╭─ PROVIDED RECORDS
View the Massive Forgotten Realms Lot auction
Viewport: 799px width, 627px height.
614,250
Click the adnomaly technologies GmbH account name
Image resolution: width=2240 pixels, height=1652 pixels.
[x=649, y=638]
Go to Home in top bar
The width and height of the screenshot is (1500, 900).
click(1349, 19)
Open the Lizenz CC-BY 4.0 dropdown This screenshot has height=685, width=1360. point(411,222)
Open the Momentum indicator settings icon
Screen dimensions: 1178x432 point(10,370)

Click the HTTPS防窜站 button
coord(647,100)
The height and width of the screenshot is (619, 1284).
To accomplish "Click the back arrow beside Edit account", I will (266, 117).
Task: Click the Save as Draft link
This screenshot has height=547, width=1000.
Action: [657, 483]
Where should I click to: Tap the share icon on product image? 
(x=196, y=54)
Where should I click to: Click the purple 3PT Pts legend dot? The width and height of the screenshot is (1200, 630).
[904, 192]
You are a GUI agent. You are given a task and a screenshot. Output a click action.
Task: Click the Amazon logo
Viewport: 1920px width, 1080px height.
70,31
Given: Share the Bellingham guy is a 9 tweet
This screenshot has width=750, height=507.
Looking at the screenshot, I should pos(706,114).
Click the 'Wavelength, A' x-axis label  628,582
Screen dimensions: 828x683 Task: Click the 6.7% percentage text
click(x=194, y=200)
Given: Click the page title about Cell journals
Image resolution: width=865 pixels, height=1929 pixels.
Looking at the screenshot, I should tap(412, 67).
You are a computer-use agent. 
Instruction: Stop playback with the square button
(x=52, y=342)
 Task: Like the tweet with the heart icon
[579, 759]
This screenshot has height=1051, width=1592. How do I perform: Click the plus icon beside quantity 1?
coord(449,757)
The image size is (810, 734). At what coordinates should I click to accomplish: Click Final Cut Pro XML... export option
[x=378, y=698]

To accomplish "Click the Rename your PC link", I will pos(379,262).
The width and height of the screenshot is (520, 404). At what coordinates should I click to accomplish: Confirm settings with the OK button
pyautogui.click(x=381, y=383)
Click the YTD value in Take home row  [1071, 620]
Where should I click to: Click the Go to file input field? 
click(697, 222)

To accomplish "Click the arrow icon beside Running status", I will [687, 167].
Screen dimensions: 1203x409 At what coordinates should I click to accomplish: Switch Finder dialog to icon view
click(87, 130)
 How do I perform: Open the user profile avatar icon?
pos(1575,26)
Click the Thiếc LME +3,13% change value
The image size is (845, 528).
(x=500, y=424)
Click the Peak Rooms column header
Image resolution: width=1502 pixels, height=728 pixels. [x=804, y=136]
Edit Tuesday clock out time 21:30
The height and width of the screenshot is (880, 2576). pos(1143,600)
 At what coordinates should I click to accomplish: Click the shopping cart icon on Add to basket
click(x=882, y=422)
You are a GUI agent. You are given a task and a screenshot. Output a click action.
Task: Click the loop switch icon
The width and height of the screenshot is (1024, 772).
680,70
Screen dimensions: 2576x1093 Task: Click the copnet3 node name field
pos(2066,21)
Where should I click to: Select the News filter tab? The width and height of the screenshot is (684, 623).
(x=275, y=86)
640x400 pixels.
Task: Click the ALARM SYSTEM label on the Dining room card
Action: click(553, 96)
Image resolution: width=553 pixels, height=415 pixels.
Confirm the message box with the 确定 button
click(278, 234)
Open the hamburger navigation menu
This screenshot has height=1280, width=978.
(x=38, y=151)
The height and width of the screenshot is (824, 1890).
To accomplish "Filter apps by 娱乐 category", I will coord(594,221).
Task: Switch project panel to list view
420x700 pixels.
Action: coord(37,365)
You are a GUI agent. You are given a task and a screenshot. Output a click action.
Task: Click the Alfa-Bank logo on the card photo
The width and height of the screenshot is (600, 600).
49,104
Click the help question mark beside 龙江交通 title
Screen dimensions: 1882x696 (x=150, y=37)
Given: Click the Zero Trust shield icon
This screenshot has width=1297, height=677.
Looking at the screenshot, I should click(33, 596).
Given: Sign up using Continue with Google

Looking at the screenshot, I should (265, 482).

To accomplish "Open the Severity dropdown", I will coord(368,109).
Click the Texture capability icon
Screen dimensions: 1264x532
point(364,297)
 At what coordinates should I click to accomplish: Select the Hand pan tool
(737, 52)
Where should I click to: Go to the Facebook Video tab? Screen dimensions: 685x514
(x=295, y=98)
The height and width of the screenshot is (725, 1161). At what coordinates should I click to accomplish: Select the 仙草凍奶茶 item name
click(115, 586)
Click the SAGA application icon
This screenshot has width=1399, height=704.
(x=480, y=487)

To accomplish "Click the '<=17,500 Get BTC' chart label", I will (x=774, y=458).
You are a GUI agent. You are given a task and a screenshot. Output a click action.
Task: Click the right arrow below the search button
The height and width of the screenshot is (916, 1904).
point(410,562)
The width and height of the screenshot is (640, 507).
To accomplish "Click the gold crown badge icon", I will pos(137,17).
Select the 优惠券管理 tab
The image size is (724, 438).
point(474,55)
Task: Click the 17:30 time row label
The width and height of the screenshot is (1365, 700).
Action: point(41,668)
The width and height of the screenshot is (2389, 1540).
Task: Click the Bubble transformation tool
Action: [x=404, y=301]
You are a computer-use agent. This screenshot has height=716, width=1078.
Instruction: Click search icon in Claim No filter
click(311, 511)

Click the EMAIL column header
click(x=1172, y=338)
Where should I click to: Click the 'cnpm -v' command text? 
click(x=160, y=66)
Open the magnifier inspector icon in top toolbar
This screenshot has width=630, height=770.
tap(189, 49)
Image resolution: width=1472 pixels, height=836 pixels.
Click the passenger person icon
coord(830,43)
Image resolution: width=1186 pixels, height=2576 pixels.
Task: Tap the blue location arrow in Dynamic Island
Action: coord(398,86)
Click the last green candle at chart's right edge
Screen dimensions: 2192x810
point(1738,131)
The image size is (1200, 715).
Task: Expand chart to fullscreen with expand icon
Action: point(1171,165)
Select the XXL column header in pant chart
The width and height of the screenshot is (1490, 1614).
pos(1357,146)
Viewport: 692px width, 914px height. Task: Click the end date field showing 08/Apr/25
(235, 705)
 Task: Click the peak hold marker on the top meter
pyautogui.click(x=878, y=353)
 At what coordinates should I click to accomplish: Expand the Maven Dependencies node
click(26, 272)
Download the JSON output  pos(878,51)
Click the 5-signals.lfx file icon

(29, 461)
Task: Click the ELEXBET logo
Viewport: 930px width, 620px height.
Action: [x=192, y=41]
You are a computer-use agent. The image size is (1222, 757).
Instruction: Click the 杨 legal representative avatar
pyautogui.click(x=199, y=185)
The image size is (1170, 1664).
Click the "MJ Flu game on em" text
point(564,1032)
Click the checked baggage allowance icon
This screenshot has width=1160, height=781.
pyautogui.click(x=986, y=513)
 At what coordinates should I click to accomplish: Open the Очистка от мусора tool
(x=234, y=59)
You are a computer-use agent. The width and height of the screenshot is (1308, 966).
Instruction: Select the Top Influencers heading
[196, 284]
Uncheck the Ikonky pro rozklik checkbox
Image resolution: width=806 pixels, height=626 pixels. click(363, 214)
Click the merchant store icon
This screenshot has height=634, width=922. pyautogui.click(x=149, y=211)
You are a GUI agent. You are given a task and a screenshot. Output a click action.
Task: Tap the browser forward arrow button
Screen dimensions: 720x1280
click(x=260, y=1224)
╰─
> [EXERCISE]:
Write the whole of the data out again exactly as it stands.

> [ANSWER]:
View the Massive Forgotten Realms Lot auction
Viewport: 799px width, 627px height.
614,250
Click the adnomaly technologies GmbH account name
Image resolution: width=2240 pixels, height=1652 pixels.
[x=649, y=638]
Go to Home in top bar
The width and height of the screenshot is (1500, 900).
click(1349, 19)
Open the Lizenz CC-BY 4.0 dropdown This screenshot has height=685, width=1360. point(411,222)
Open the Momentum indicator settings icon
Screen dimensions: 1178x432 point(10,370)

Click the HTTPS防窜站 button
coord(647,100)
The height and width of the screenshot is (619, 1284).
To accomplish "Click the back arrow beside Edit account", I will (266, 117).
Task: Click the Save as Draft link
This screenshot has height=547, width=1000.
Action: [657, 483]
Where should I click to: Tap the share icon on product image? 
(x=196, y=54)
Where should I click to: Click the purple 3PT Pts legend dot? The width and height of the screenshot is (1200, 630).
[904, 192]
You are a GUI agent. You are given a task and a screenshot. Output a click action.
Task: Click the Amazon logo
Viewport: 1920px width, 1080px height.
70,31
Given: Share the Bellingham guy is a 9 tweet
This screenshot has width=750, height=507.
Looking at the screenshot, I should pos(706,114).
Click the 'Wavelength, A' x-axis label  628,582
Screen dimensions: 828x683 Task: Click the 6.7% percentage text
click(x=194, y=200)
Given: Click the page title about Cell journals
Image resolution: width=865 pixels, height=1929 pixels.
Looking at the screenshot, I should tap(412, 67).
You are a computer-use agent. 
Instruction: Stop playback with the square button
(x=52, y=342)
 Task: Like the tweet with the heart icon
[579, 759]
This screenshot has height=1051, width=1592. How do I perform: Click the plus icon beside quantity 1?
coord(449,757)
The image size is (810, 734). At what coordinates should I click to accomplish: Click Final Cut Pro XML... export option
[x=378, y=698]

To accomplish "Click the Rename your PC link", I will pos(379,262).
The width and height of the screenshot is (520, 404). At what coordinates should I click to accomplish: Confirm settings with the OK button
pyautogui.click(x=381, y=383)
Click the YTD value in Take home row  [1071, 620]
Where should I click to: Click the Go to file input field? 
click(697, 222)

To accomplish "Click the arrow icon beside Running status", I will [687, 167].
Screen dimensions: 1203x409 At what coordinates should I click to accomplish: Switch Finder dialog to icon view
click(87, 130)
 How do I perform: Open the user profile avatar icon?
pos(1575,26)
Click the Thiếc LME +3,13% change value
The image size is (845, 528).
(x=500, y=424)
Click the Peak Rooms column header
Image resolution: width=1502 pixels, height=728 pixels. [x=804, y=136]
Edit Tuesday clock out time 21:30
The height and width of the screenshot is (880, 2576). pos(1143,600)
 At what coordinates should I click to accomplish: Click the shopping cart icon on Add to basket
click(x=882, y=422)
You are a GUI agent. You are given a task and a screenshot. Output a click action.
Task: Click the loop switch icon
The width and height of the screenshot is (1024, 772).
680,70
Screen dimensions: 2576x1093 Task: Click the copnet3 node name field
pos(2066,21)
Where should I click to: Select the News filter tab? The width and height of the screenshot is (684, 623).
(x=275, y=86)
640x400 pixels.
Task: Click the ALARM SYSTEM label on the Dining room card
Action: click(553, 96)
Image resolution: width=553 pixels, height=415 pixels.
Confirm the message box with the 确定 button
click(278, 234)
Open the hamburger navigation menu
This screenshot has height=1280, width=978.
(x=38, y=151)
The height and width of the screenshot is (824, 1890).
To accomplish "Filter apps by 娱乐 category", I will coord(594,221).
Task: Switch project panel to list view
420x700 pixels.
Action: coord(37,365)
You are a GUI agent. You are given a task and a screenshot. Output a click action.
Task: Click the Alfa-Bank logo on the card photo
The width and height of the screenshot is (600, 600).
49,104
Click the help question mark beside 龙江交通 title
Screen dimensions: 1882x696 (x=150, y=37)
Given: Click the Zero Trust shield icon
This screenshot has width=1297, height=677.
Looking at the screenshot, I should click(33, 596).
Given: Sign up using Continue with Google

Looking at the screenshot, I should (265, 482).

To accomplish "Open the Severity dropdown", I will coord(368,109).
Click the Texture capability icon
Screen dimensions: 1264x532
point(364,297)
 At what coordinates should I click to accomplish: Select the Hand pan tool
(737, 52)
Where should I click to: Go to the Facebook Video tab? Screen dimensions: 685x514
(x=295, y=98)
The height and width of the screenshot is (725, 1161). At what coordinates should I click to accomplish: Select the 仙草凍奶茶 item name
click(115, 586)
Click the SAGA application icon
This screenshot has width=1399, height=704.
(x=480, y=487)

To accomplish "Click the '<=17,500 Get BTC' chart label", I will (x=774, y=458).
You are a GUI agent. You are given a task and a screenshot. Output a click action.
Task: Click the right arrow below the search button
The height and width of the screenshot is (916, 1904).
point(410,562)
The width and height of the screenshot is (640, 507).
To accomplish "Click the gold crown badge icon", I will pos(137,17).
Select the 优惠券管理 tab
The image size is (724, 438).
point(474,55)
Task: Click the 17:30 time row label
The width and height of the screenshot is (1365, 700).
Action: point(41,668)
The width and height of the screenshot is (2389, 1540).
Task: Click the Bubble transformation tool
Action: [x=404, y=301]
You are a computer-use agent. This screenshot has height=716, width=1078.
Instruction: Click search icon in Claim No filter
click(311, 511)

Click the EMAIL column header
click(x=1172, y=338)
Where should I click to: Click the 'cnpm -v' command text? 
click(x=160, y=66)
Open the magnifier inspector icon in top toolbar
This screenshot has width=630, height=770.
tap(189, 49)
Image resolution: width=1472 pixels, height=836 pixels.
Click the passenger person icon
coord(830,43)
Image resolution: width=1186 pixels, height=2576 pixels.
Task: Tap the blue location arrow in Dynamic Island
Action: coord(398,86)
Click the last green candle at chart's right edge
Screen dimensions: 2192x810
point(1738,131)
The image size is (1200, 715).
Task: Expand chart to fullscreen with expand icon
Action: point(1171,165)
Select the XXL column header in pant chart
The width and height of the screenshot is (1490, 1614).
pos(1357,146)
Viewport: 692px width, 914px height. Task: Click the end date field showing 08/Apr/25
(235, 705)
 Task: Click the peak hold marker on the top meter
pyautogui.click(x=878, y=353)
 At what coordinates should I click to accomplish: Expand the Maven Dependencies node
click(26, 272)
Download the JSON output  pos(878,51)
Click the 5-signals.lfx file icon

(29, 461)
Task: Click the ELEXBET logo
Viewport: 930px width, 620px height.
Action: [x=192, y=41]
You are a computer-use agent. The image size is (1222, 757).
Instruction: Click the 杨 legal representative avatar
pyautogui.click(x=199, y=185)
The image size is (1170, 1664).
Click the "MJ Flu game on em" text
point(564,1032)
Click the checked baggage allowance icon
This screenshot has width=1160, height=781.
pyautogui.click(x=986, y=513)
 At what coordinates should I click to accomplish: Open the Очистка от мусора tool
(x=234, y=59)
You are a computer-use agent. The width and height of the screenshot is (1308, 966).
Instruction: Select the Top Influencers heading
[196, 284]
Uncheck the Ikonky pro rozklik checkbox
Image resolution: width=806 pixels, height=626 pixels. click(363, 214)
Click the merchant store icon
This screenshot has height=634, width=922. pyautogui.click(x=149, y=211)
You are a GUI agent. You are given a task and a screenshot. Output a click action.
Task: Tap the browser forward arrow button
Screen dimensions: 720x1280
click(x=260, y=1224)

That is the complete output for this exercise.